Our findings for headline PCE inflation, shown in Figure 2 below, suggest that its persistence has fallen slightly from peak but remains near its 20-year high. The most recent data available show that, in the latest quarter of data (the first quarter of 2023), the persistence coefficient dropped from a post-COVID-19 high of 0.71 in the second quarter of 2022 to 0.68 in the first quarter of 2023. Prior to the pandemic, the last time headline PCE inflation persistence was that high was in 1999.

Figure 2: Estimate of Headline PCE Inflation Persistence

Chart showing rolling-window estimate of quarterly PCE persistence.

Source: Author’s calculation using Bureau of Economic Analysis data via Haver Analytics. Shaded areas are 95 percent bootstrap confidence intervals.

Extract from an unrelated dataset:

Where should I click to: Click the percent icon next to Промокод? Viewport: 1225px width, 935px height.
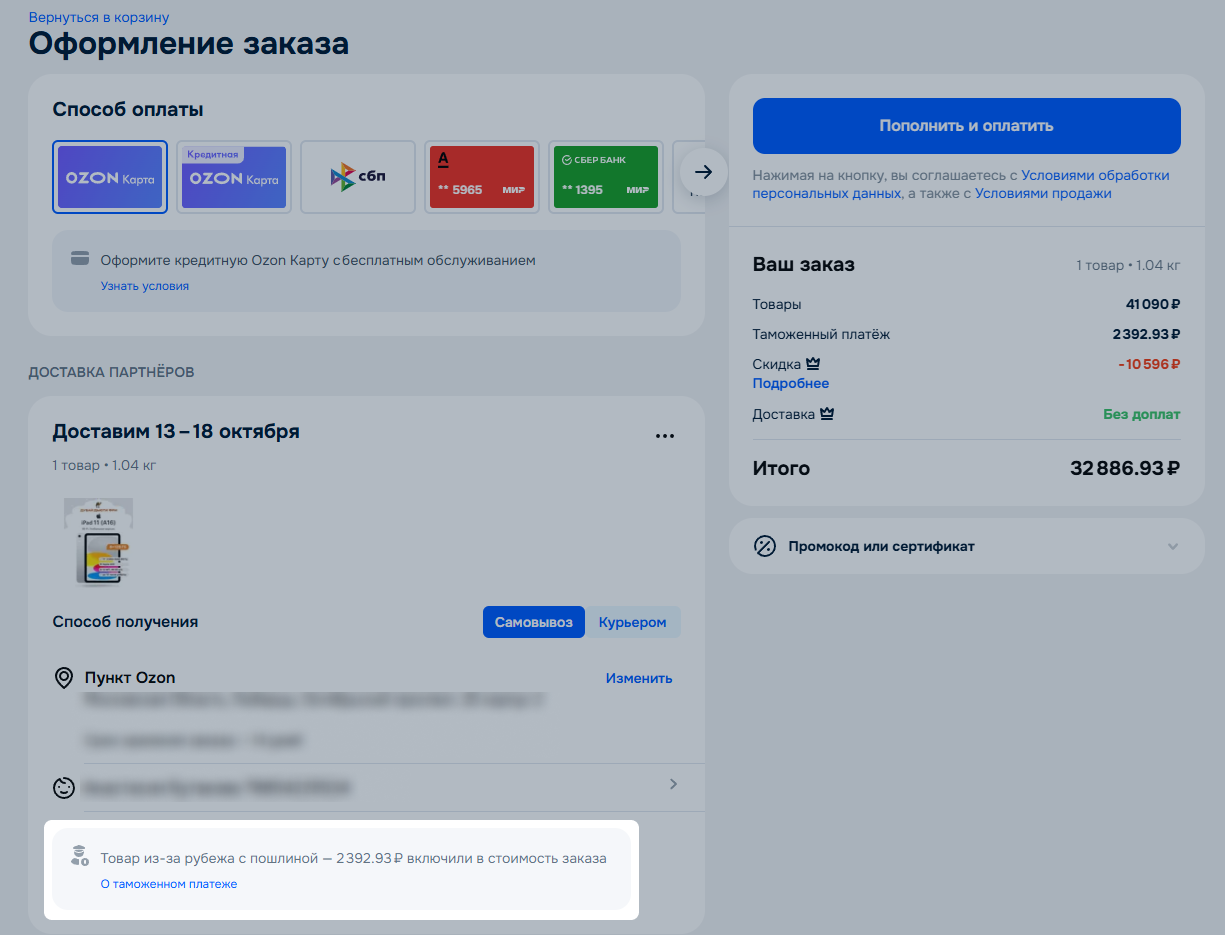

For core PCE inflation, the estimated persistence coefficient has increased to 0.73, a new post-COVID-19 high and the highest reading since the first quarter of 2002. Although recent core inflation may not be at its post-COVID-19 peak, it appears to be becoming more persistent at levels that are still far from target.

Figure 3: Estimate of Core PCE Inflation Persistence

Chart showing rolling-window estimate of quarterly core PCE persistence.

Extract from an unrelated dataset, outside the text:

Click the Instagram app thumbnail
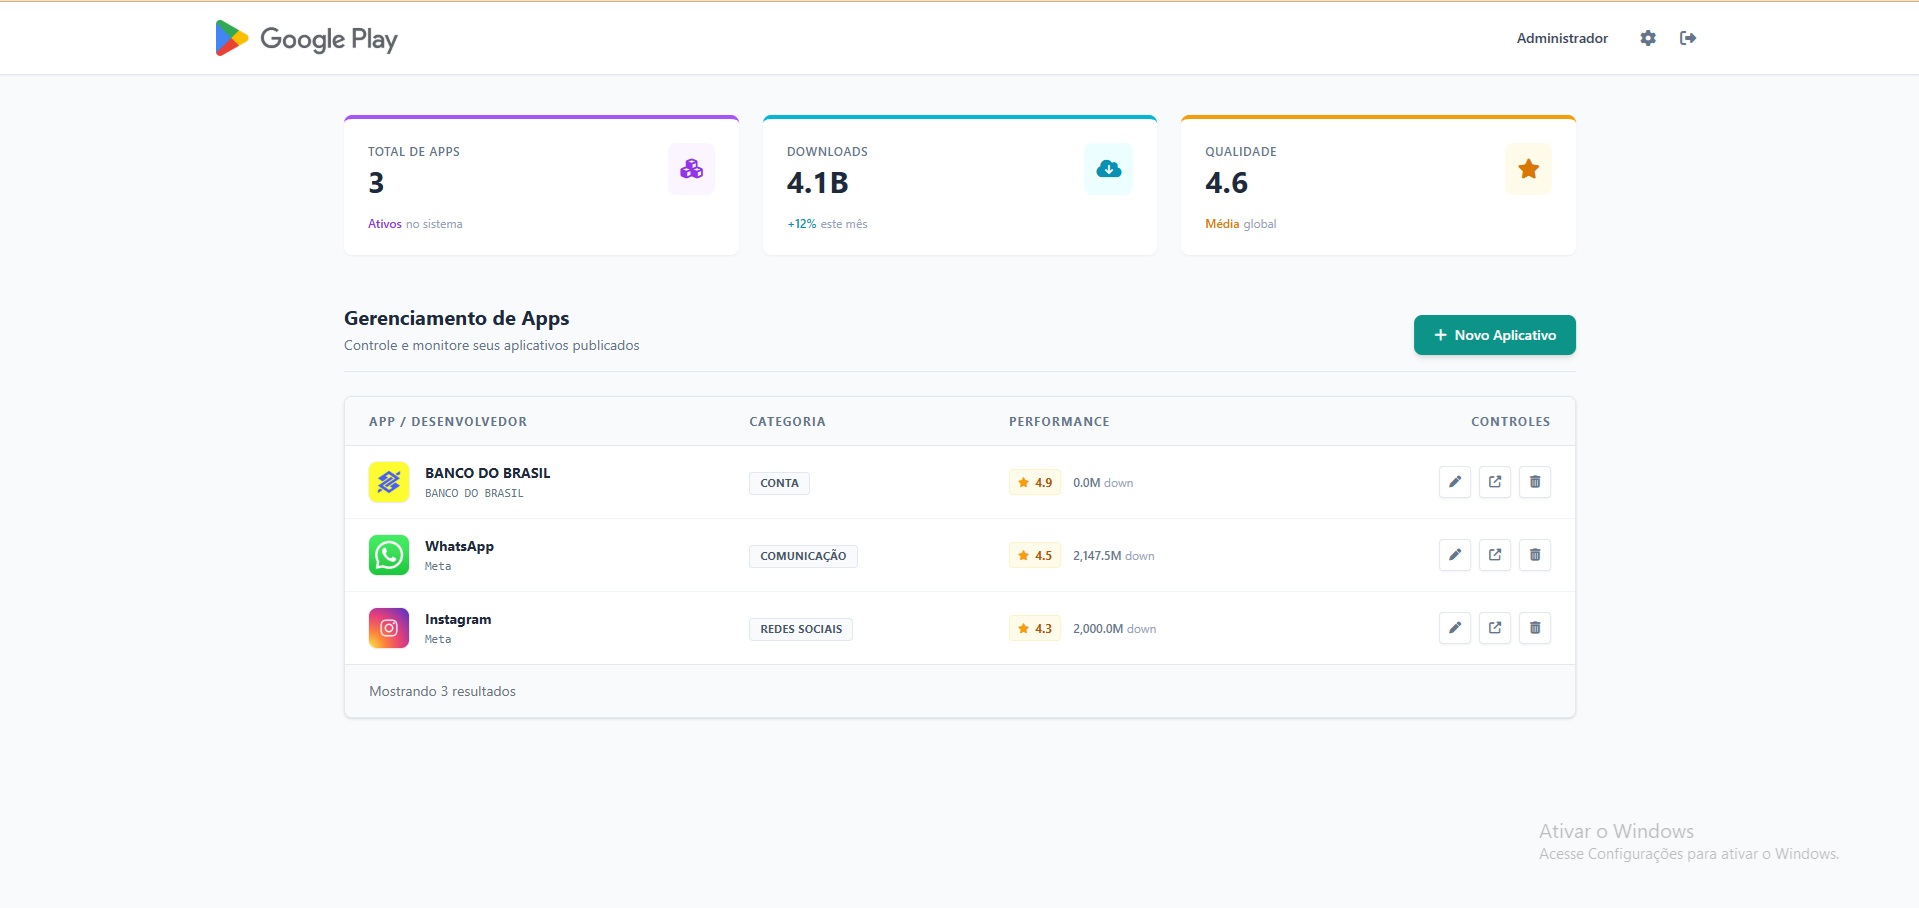 [389, 628]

Source: Author’s calculation using Bureau of Economic Analysis data via Haver Analytics. Shaded areas are 95 percent bootstrap confidence intervals.

These results also don't seem to be sensitive to the length of the "look-back" window. Table 1 below shows that, when we look at longer and shorter horizons than the baseline 12-year rolling window, we still find that the estimated persistence of core PCE inflation reached a post-COVID-19 high in the latest quarter.

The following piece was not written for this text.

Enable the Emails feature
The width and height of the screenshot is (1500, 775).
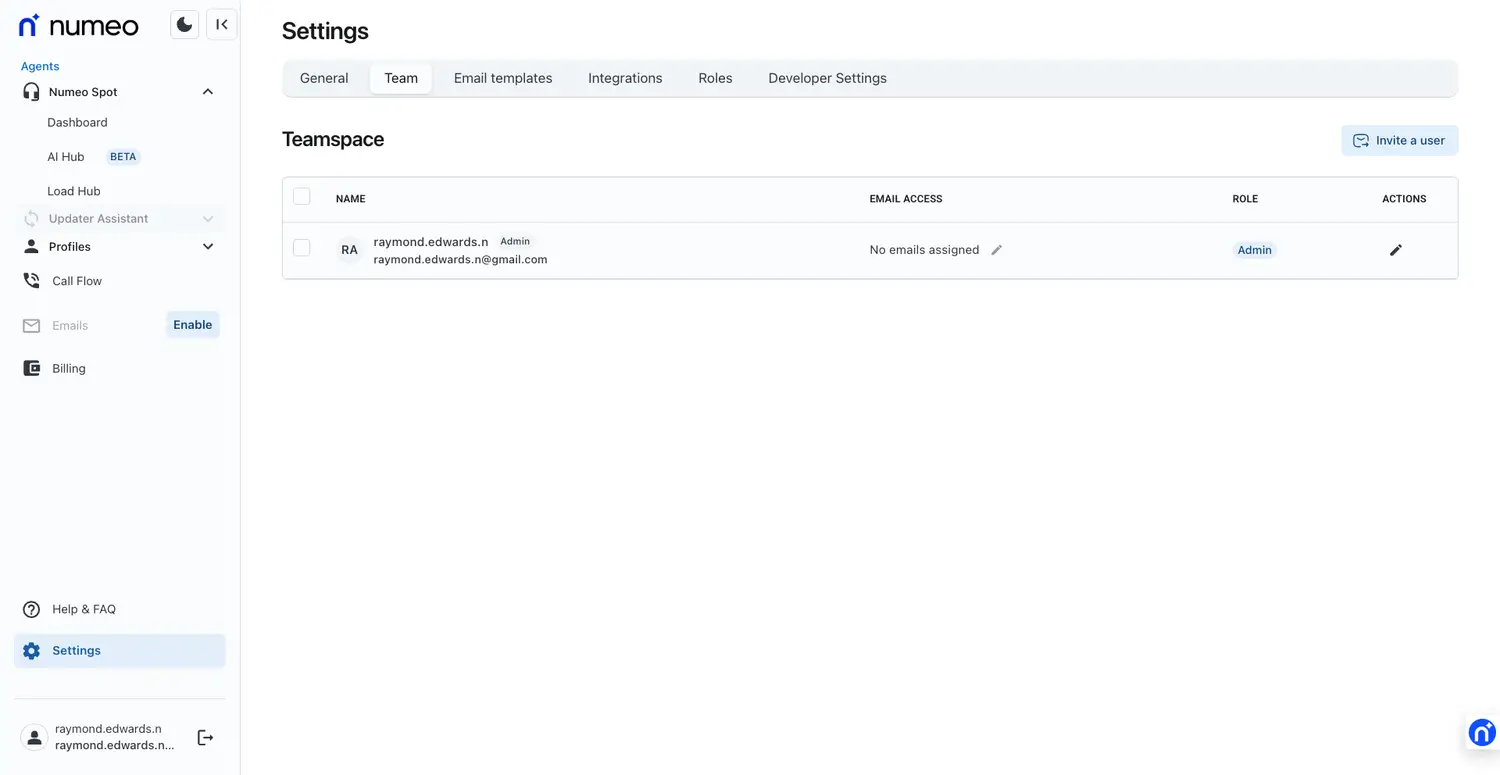192,325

Estimated Persistence of QoQ Core PCE Inflation
Rolling-window length2023 Q12022 Q4Post-COVID-19 high2010-2019 average
6 years0.680.660.680.25
12 years0.730.70.730.33
18 years0.690.650.690.35

Does this mean we're destined for a period of prolonged high inflation? Not necessarily. As shown in Figures 2 and 3, these statistical measures of inflation persistence have wide confidence intervals, and the confidence intervals of the most recent observation overlap with those observed just before the pandemic. This means it's technically possible that inflation persistence today might not be much different than what it was prior to COVID-19.

In addition, looking at what happened to inflation persistence during the pandemic shows that the relationship between inflation persistence and levels of inflation runs both ways. The estimated persistence of inflation dropped in early 2020 when the COVID-19 shock caused the level of inflation to plummet, and persistence rose when supply shocks contributed to raising inflation. Today's elevated inflation persistence could come down with similar speed if the economy experiences more shocks that cause price growth to slow or reverse.


Views expressed in this article are those of the author and not necessarily those of the Federal Reserve Bank of Richmond or the Federal Reserve System.